By Nathan Desai
Released just over 20 years ago, Lois Lowry’s dystopian novel “The Giver” quickly found success to such a large extent that now it is used in many middle-school literature curricula. A few years after the book’s release, talks began to make a film adaptation. And 18 years after those rumors started, “The Giver” has finally found its way to the big screen.
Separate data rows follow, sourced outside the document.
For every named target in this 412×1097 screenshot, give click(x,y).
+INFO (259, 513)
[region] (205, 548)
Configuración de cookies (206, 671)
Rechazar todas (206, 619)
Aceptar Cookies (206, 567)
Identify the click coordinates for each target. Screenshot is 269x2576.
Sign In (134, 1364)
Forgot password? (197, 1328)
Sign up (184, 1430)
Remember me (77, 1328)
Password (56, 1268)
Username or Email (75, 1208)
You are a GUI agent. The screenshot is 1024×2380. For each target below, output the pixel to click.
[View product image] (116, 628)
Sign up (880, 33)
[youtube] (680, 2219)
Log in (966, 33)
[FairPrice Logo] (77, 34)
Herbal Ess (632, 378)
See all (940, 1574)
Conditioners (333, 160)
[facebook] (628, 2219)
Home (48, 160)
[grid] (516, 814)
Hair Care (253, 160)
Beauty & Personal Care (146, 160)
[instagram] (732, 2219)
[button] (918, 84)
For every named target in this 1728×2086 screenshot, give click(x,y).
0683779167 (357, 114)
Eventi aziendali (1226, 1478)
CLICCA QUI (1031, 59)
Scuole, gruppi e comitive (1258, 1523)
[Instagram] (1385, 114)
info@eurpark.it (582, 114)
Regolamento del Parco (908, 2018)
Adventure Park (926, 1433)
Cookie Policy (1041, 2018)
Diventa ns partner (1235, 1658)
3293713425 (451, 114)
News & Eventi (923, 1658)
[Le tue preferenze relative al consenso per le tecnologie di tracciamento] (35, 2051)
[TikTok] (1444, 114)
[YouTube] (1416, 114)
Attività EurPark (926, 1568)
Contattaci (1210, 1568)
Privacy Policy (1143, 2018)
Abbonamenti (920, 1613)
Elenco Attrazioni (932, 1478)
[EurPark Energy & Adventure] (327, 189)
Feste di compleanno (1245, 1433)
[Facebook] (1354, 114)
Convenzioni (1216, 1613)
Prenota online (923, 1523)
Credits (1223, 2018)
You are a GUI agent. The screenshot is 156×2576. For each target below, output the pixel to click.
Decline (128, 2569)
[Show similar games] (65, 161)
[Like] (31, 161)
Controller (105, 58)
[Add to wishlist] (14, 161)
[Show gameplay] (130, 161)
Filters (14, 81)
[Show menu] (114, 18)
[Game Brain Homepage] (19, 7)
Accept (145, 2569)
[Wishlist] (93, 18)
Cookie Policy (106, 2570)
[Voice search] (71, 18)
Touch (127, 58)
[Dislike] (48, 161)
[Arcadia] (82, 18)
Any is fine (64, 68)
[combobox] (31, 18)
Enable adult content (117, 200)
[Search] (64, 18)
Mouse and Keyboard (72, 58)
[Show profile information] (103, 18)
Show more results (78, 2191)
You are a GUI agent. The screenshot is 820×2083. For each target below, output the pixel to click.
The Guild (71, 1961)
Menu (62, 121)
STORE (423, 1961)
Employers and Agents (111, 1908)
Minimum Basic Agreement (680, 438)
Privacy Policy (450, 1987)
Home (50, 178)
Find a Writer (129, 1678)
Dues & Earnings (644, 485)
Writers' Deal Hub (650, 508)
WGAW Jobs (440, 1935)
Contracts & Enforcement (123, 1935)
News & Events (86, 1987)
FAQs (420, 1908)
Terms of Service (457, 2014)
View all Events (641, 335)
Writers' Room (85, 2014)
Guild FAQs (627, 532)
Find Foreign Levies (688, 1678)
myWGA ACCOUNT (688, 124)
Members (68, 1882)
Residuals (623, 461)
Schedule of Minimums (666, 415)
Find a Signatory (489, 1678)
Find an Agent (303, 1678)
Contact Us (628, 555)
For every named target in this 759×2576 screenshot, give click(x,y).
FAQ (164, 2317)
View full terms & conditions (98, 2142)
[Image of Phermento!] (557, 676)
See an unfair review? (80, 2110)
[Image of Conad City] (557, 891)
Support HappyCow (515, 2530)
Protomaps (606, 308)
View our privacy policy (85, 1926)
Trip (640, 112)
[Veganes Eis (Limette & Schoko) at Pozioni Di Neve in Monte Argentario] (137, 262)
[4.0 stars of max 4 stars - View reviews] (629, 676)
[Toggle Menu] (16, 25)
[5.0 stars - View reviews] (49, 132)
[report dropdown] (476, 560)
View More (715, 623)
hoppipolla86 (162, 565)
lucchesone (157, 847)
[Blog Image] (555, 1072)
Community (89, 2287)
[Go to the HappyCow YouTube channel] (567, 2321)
The film follows a young man named Jonas (Brenton Thwaites), who lives in a seemingly utopian society. The futuristic community has no emotion, no color and no differences. Jonas has a rare ability referred to as “the capacity to see beyond,” which in turn gets him selected to be the new Receiver of Memory. He works with the prior Receiver (Jeff Bridges) — who is now referred to as The Giver — who passes down memories from past generations and Jonas experiences all the things, from sledding to war, that have been removed from his society. And as he begins to act out with his newfound knowledge, he finds himself in trouble with The Elders.
The Chief Elder is played by world-famous actress Meryl Streep, and although this cast is full of superstar actors, none of them steal the spotlight from the lesser-known Thwaites, who plays the clear protagonist of the film. For example, even though Taylor Swift’s name can be found on the movie poster, she takes on a very powerful supplemental role with only a few minutes of screen time. She and her character make an important contribution to the film and that importance is amplified by the brevity of her appearance on screen.
There may have been plenty of stars in front of the camera, but some of the most important figures in the production of “The Giver” were the visual effects team, as they portrayed Jonas’ transformation beautifully. As Jonas received more memories and learned more from The Giver, he started to see more and more color around him. At first the change was very faint — almost like a light Instagram filter — but the change was gradual and by the end, the film had gone from black-and-white to completely colored. This visual effect both literally and symbolically shows Jonas’ evolution throughout the film.
The color did get a bit overwhelming at times, such as when Jonas was receiving memories from The Giver. Some of the memories seemed very stock footage-esque, which didn’t make the memories seem very realistic, although this did allow Jonas’ memories to be more positive and idealistic, which help the overall message of the movie.
In regards to the theme, the film’s differs from the book’s, as the film tries to fit into the archetypal Hollywood mold. For example, the book has no clear antagonist but the film pins Jonas and The Giver against the Chief Elder. Also, the end of the book is left to interpretation while the film’s conclusion is very straightforward. While the significance of the story in the book requires more effort to find, the film’s theme is given straight to the viewer. And — like most film adaptations — it’ll just take less effort to receive it.